What to produce —
In the material below, find each line with the word "Moonshining" and copy it.

Record set —

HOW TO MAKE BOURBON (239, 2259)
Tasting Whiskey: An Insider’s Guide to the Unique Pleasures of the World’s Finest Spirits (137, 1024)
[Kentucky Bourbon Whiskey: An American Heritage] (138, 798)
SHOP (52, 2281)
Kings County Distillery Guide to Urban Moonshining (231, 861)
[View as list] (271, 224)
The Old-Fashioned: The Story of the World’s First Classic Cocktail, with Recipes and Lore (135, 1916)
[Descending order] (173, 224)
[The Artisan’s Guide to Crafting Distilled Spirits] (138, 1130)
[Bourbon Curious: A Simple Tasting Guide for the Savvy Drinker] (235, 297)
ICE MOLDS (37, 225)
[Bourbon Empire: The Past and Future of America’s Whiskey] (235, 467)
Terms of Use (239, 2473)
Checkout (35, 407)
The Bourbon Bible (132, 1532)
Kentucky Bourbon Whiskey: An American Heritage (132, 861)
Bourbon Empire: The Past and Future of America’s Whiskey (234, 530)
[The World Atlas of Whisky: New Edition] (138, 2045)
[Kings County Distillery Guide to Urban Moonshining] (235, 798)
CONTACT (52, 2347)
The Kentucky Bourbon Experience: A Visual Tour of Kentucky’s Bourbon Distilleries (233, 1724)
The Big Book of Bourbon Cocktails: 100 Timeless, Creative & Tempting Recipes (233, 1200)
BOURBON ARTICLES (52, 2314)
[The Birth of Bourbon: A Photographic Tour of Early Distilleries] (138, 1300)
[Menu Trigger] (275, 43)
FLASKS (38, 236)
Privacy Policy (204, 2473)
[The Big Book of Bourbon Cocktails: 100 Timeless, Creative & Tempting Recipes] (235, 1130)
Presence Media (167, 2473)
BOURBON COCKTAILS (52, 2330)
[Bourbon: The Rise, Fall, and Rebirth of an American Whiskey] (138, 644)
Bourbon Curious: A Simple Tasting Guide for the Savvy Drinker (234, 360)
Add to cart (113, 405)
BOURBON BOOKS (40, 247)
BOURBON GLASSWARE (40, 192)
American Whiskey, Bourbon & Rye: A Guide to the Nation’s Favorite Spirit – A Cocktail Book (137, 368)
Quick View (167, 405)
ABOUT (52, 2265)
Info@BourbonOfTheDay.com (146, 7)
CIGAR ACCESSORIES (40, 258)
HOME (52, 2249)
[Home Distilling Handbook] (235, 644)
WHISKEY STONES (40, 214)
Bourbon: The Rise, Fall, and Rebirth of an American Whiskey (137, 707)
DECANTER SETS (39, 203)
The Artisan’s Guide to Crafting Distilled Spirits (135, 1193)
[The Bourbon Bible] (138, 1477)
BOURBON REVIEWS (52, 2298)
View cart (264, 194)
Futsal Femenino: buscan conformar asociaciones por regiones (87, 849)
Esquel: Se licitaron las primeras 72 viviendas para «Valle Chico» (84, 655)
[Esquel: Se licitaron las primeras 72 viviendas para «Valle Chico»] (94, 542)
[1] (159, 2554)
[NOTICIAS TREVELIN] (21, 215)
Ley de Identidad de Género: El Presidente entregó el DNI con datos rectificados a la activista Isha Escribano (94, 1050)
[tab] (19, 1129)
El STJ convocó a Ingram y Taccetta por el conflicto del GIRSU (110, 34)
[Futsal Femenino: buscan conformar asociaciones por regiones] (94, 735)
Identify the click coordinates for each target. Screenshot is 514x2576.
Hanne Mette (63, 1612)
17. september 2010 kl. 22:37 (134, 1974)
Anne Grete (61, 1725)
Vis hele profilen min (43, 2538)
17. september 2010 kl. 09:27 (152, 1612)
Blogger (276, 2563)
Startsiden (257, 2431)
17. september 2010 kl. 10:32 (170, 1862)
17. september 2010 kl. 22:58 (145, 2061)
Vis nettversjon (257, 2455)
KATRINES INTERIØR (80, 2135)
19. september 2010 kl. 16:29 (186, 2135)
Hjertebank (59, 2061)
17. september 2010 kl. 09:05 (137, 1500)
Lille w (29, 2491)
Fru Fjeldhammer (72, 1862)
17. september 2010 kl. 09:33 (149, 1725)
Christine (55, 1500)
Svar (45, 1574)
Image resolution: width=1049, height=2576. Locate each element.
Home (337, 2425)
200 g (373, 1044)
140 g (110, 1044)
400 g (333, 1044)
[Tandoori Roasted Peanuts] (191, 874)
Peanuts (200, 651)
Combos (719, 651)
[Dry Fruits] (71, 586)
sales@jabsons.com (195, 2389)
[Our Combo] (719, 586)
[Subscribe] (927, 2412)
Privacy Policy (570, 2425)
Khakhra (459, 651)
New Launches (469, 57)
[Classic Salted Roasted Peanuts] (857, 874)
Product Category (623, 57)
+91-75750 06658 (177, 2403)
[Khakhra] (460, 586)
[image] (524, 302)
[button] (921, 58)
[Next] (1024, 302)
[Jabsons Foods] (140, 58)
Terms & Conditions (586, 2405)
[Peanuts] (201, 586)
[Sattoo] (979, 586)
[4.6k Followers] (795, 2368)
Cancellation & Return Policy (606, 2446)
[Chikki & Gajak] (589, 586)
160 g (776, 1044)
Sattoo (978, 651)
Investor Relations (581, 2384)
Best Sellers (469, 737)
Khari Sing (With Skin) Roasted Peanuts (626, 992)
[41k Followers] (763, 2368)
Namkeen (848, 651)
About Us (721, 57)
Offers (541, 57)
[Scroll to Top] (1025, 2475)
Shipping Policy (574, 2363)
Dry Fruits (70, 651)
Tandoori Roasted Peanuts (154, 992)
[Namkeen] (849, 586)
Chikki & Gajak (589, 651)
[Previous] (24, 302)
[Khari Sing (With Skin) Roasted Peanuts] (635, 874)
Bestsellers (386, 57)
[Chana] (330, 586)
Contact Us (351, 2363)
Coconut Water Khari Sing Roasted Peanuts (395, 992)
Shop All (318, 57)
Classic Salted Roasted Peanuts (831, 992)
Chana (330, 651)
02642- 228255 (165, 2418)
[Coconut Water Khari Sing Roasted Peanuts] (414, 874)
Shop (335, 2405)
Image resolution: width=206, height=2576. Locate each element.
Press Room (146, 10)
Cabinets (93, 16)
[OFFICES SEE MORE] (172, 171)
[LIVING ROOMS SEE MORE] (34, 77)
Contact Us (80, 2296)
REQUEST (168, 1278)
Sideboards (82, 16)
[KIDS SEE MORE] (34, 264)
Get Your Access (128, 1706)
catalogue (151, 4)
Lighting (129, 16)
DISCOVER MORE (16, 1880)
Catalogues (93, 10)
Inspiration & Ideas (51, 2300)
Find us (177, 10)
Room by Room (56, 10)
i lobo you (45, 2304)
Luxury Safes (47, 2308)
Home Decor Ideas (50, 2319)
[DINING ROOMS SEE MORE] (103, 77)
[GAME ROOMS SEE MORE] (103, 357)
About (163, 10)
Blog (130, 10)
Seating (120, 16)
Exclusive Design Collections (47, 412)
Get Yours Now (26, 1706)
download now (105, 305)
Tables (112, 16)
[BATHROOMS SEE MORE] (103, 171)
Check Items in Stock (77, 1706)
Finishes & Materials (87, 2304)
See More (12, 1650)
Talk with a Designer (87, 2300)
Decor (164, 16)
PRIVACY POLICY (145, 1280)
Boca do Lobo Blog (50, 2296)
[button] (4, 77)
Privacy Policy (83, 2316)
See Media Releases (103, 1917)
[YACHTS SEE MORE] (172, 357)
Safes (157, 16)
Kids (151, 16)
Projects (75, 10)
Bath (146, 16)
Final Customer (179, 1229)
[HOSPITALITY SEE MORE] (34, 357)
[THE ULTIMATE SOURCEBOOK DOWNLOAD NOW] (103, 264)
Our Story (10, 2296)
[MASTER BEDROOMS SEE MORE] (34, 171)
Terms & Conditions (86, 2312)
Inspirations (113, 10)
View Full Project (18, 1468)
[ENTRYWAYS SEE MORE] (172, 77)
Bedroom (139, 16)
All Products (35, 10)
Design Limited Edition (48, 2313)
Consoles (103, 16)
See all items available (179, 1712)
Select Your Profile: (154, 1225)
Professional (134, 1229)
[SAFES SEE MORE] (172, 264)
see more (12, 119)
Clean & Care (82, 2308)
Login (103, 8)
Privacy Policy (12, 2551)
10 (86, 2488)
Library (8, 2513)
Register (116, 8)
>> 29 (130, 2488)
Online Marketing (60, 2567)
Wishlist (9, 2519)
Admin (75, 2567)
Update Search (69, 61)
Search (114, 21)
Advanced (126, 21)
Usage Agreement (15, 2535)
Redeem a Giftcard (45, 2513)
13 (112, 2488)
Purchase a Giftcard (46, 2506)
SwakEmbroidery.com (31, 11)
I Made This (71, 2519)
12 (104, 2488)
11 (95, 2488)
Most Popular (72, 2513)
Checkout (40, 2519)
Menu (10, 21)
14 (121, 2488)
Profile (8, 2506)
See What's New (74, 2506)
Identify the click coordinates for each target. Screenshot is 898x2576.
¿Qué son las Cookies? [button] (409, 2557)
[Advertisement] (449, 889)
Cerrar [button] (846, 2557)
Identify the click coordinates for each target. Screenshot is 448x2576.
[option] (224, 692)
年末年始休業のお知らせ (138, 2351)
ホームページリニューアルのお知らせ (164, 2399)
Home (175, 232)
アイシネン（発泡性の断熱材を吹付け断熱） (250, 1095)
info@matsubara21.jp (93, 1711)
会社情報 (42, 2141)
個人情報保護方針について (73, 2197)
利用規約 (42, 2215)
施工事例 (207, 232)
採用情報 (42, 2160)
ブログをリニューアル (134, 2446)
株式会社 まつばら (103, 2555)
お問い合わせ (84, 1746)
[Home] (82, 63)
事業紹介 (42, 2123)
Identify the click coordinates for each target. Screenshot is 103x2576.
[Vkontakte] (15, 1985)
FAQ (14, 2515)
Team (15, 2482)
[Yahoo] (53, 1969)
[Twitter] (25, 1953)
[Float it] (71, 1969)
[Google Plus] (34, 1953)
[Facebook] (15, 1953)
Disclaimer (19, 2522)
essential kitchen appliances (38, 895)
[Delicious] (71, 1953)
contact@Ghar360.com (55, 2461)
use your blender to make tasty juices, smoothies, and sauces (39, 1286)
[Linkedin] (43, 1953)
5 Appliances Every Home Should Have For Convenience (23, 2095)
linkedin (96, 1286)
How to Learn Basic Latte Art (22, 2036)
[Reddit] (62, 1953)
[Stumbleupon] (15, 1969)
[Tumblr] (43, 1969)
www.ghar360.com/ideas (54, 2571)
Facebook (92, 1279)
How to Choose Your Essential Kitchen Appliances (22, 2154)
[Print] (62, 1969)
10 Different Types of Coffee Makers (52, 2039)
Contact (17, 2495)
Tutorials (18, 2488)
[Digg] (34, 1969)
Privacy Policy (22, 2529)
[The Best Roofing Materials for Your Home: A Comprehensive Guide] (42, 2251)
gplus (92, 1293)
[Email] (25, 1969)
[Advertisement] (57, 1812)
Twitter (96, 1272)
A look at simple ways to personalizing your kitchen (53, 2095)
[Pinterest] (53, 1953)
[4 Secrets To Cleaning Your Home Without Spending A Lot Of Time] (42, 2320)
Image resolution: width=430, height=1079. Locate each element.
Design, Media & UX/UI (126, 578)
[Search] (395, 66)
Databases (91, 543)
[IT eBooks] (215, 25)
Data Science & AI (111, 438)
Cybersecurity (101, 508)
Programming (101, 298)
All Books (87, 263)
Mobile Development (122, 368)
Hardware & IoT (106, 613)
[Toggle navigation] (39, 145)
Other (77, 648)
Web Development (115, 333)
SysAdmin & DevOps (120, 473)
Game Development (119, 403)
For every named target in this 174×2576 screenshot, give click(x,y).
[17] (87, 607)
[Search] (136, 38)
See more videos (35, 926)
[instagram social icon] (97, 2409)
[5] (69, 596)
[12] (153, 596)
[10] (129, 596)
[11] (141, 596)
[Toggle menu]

Result —
Kings County Distillery Guide to Urban Moonshining (231, 861)
[Kings County Distillery Guide to Urban Moonshining] (235, 798)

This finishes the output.